• Police and Crime Commissioner (PCC) Chris Nelson has given his response to the Constabulary’s latest inspection by  Her Majesty’s Inspectorate of Constabulary, Fire and Rescue Services (HMICFRS).
  • Inspectors ruled the Constabulary ‘inadequate’ in five of 10 areas under review and good in four
  • Mr. Nelson is already putting in place solutions by making recruitment one of the  main priorities of his Police and Crime Prevention Plan, which is currently out for public consultation
  • He said, “The Inspectorate has identified a major issue within the Constabulary, a problem I had already highlighted in my campaign.  Very soon after I was elected, I resolved with the Chief Constable to recruit 100 more police staff to improve our 101 response time and get to grips with poor crime recording practices.”

Gloucestershire’s Police and Crime Commissioner (PCC) Chris Nelson says a lack of investment by his predecessor and his failure to address persistent problems with crime recording have contributed to failings highlighted in a report just published by Her Majesty’s Inspectorate of Constabulary, Fire and Rescue Services (HMICFRS).

Among the areas judged ‘inadequate’ by the HMICFRS was the non-emergency 101 telephone service where it was taking an operator, on average, more than eight minutes to answer a call.

Mr. Nelson said, “The 101 service has not been good enough for some time, an issue my predecessor failed to grip. This Inspectorate report effectively covers the last few years in post of my predecessor and does not cover performance since my election. Problems I have inherited will require investment primarily in people but also in technology.

“I promised more recruitment in my manifesto and that is now enshrined in my draft Police and Crime Prevention Plan with an extra 100 staff to go into the control room and other support services on top of my original pledge to recruit 300 more officers.

“Austerity has definitely had an impact on the police nationally, which is why I am working so hard with this Government to invest in the Constabulary.  But this particular problem could have been addressed by my predecessor, if he had chosen to invest more in people rather than buildings.”

The annual PEEL inspection, as it is known, which assesses the Constabulary on effectiveness, efficiency and legitimacy, concluded it was ‘inadequate’ in five of 10 categories under review and ‘good’ in four. The other was rated ‘adequate’.

“The force had to act under extraordinary circumstances”

Responding to the report, the PCC, whose job is to hold the Chief Constable to account for the Constabulary’s performance said, “I take the findings of the HMICFRS very seriously and five areas deemed inadequate is clearly not acceptable.

“However, there is almost an equal number rated ‘good’ so it’s not all bad news and shows what can be achieved with extra investment.

“I also share the view that this report misses crucial context in some places, not least that the Force had to operate under the extraordinary circumstances of a pandemic when it continued to deliver its core duties whilst also enforcing lockdowns and dealing with people who were infectious with Covid at a time when no vaccines were available.
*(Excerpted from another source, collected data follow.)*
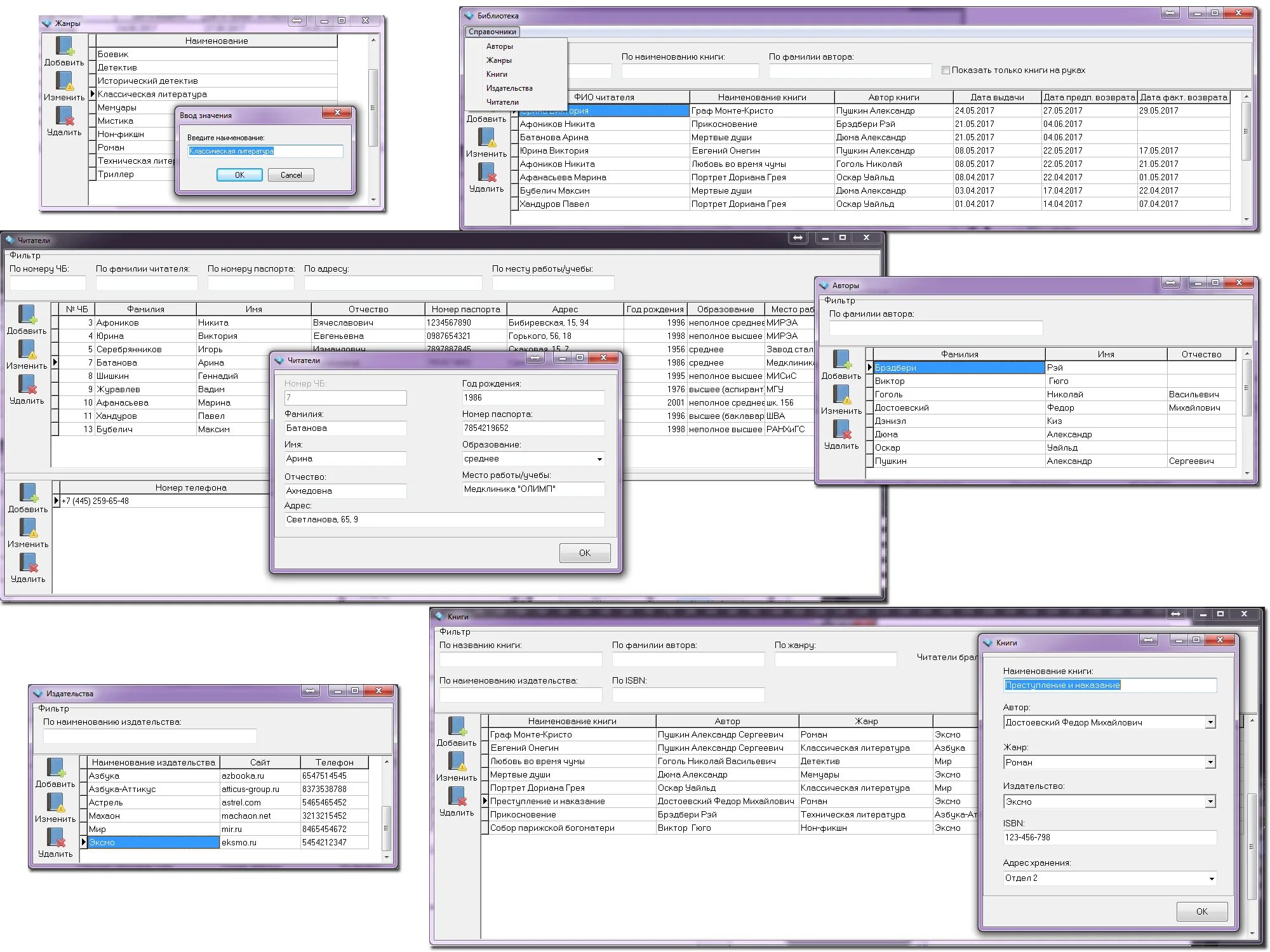Click Добавить icon in Жанры window
The height and width of the screenshot is (952, 1270).
pyautogui.click(x=64, y=46)
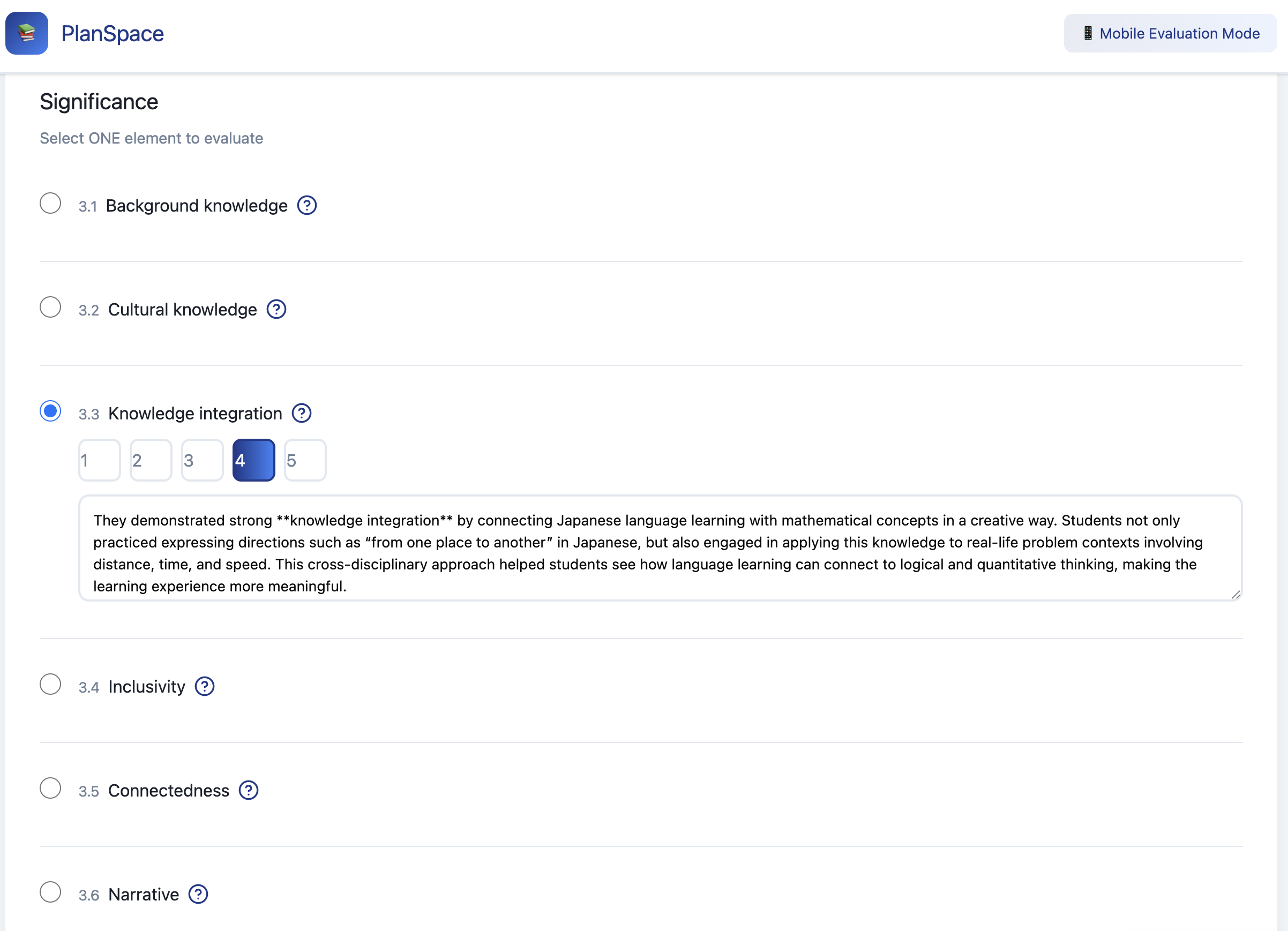Open help icon beside Narrative
Viewport: 1288px width, 931px height.
(x=198, y=894)
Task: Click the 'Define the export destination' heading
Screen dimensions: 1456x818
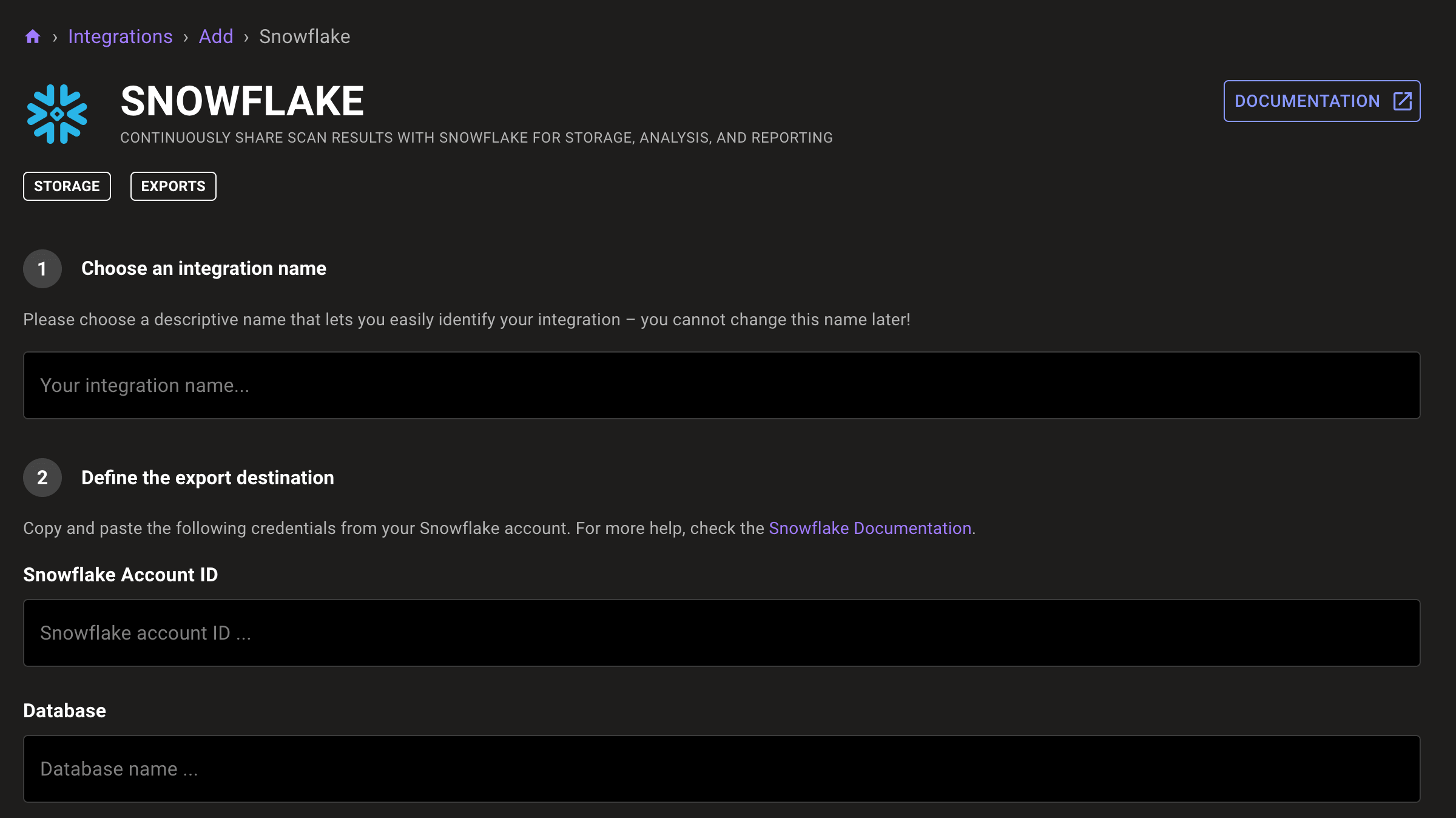Action: 207,478
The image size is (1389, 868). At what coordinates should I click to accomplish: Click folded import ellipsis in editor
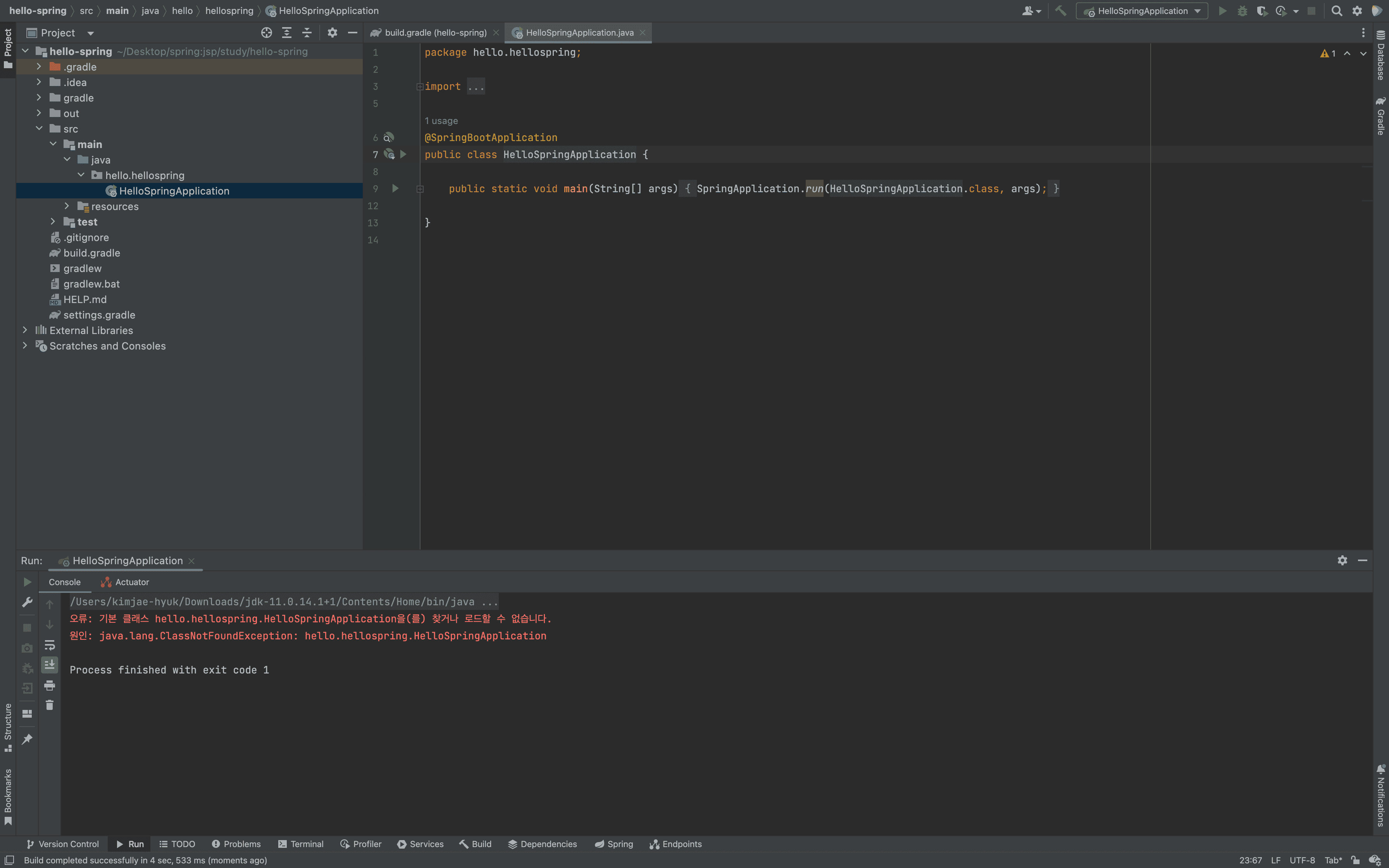tap(476, 87)
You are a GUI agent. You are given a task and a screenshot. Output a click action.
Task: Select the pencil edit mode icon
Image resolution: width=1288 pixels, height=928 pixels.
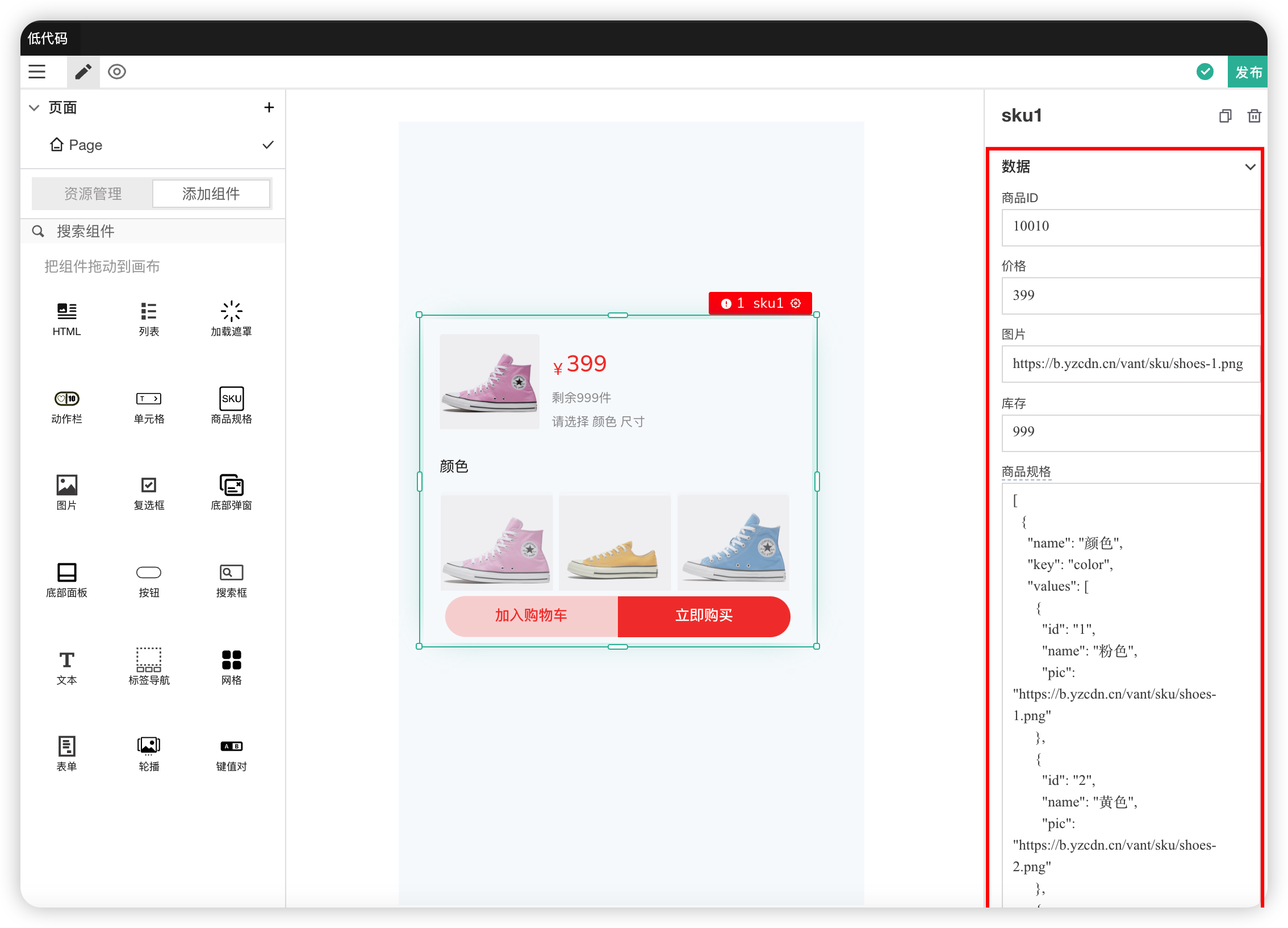tap(83, 72)
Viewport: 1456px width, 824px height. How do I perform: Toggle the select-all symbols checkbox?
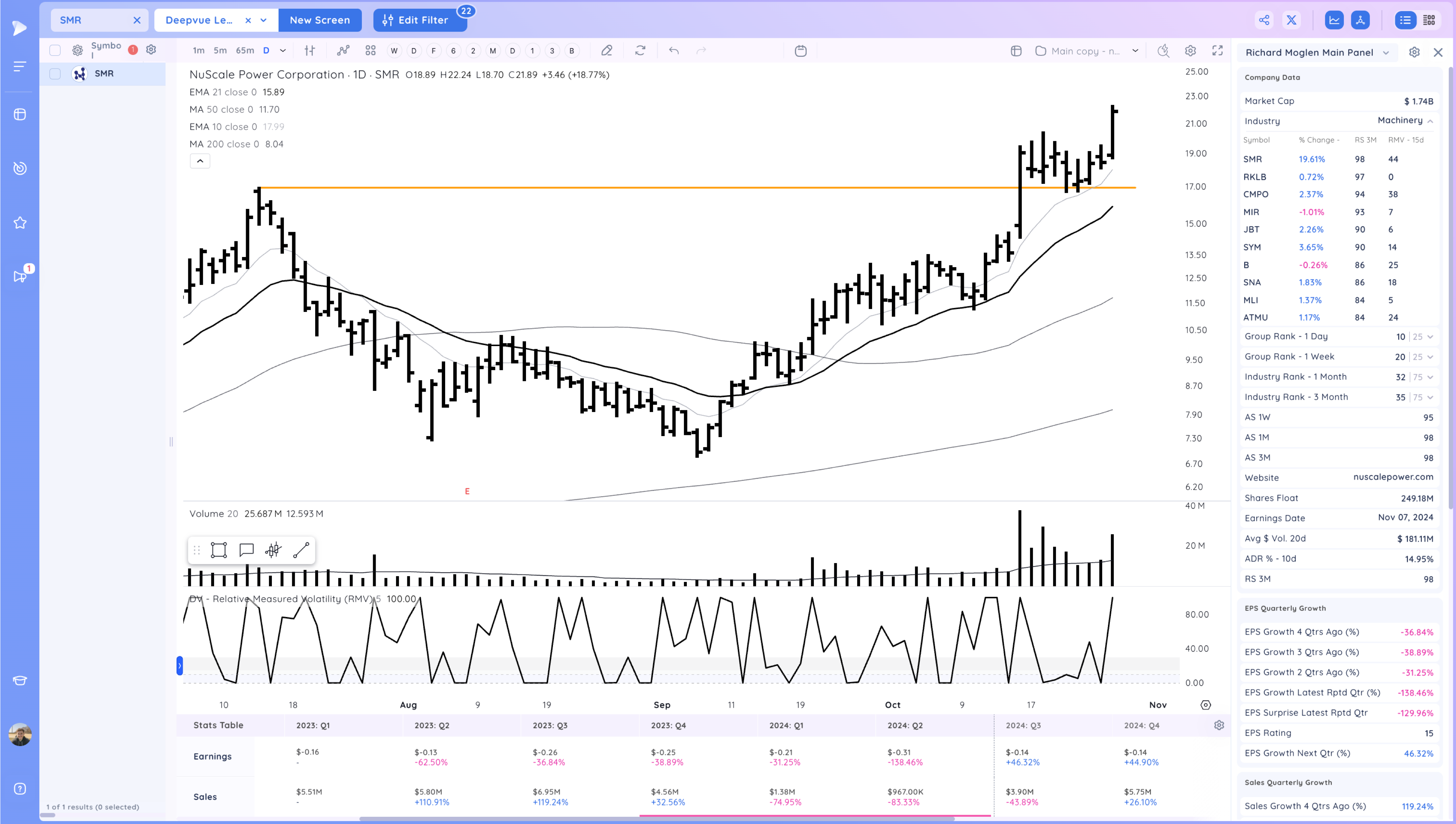[x=55, y=50]
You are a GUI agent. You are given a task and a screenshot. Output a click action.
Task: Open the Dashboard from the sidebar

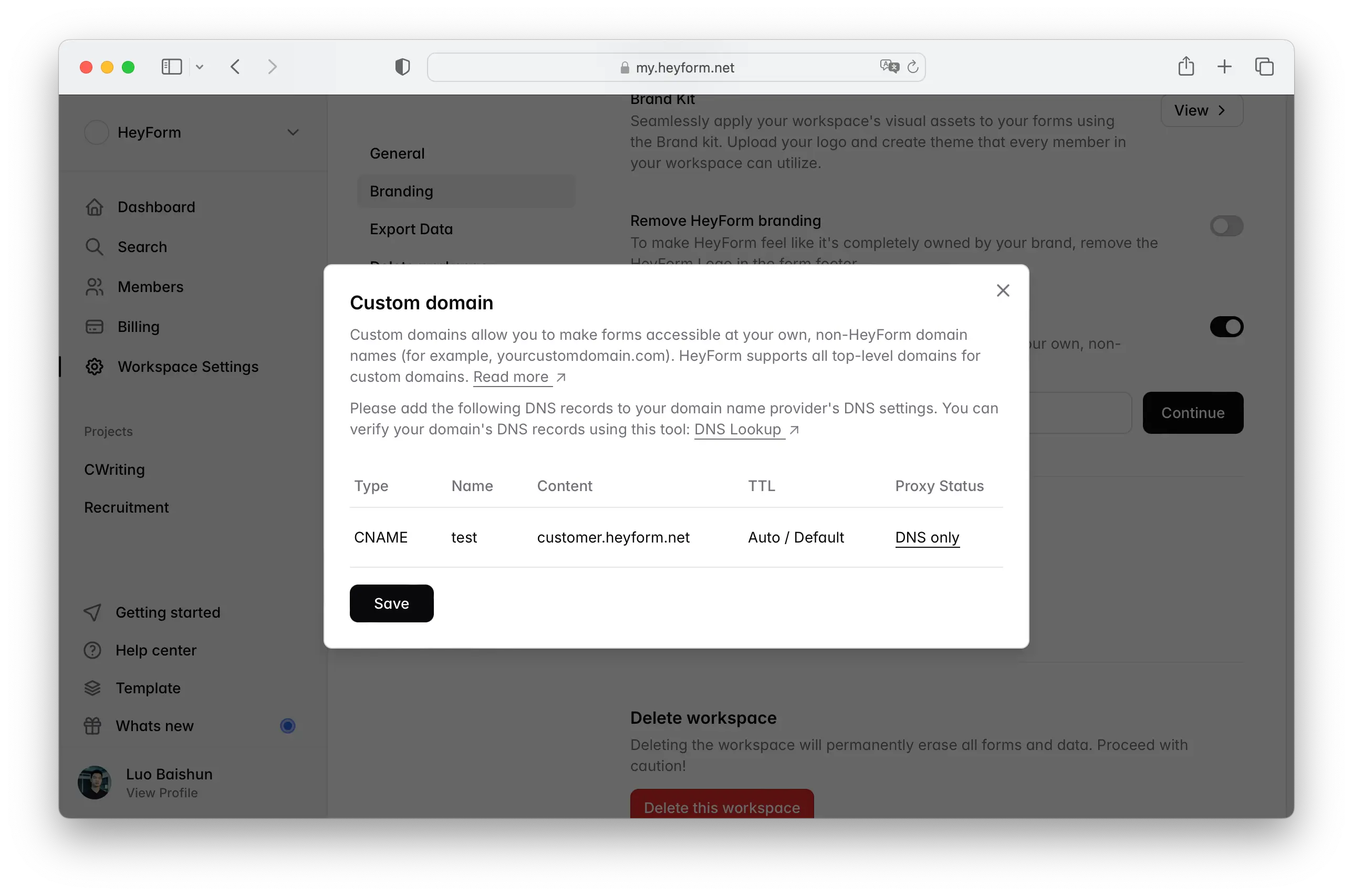[x=155, y=206]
“But my job is to ensure the Constabulary operates to a high standard across the board and I have every confidence, not only in the Chief Constable, but also in the solutions that we have already put in place to achieve the high standards required by the Inspectorate and myself.

“I also have a strong mandate from the electorate to make changes, some of which are intended to tackle the very issues raised in the report.

“The public can be assured that I will be holding the Constabulary to account to make sure the extra investment improves performance and is good value for money.  We all want a 101 helpline that is effective and responsive, and a better service for victims of crime that increases our trust in the police and helps to make Gloucestershire a safer place.”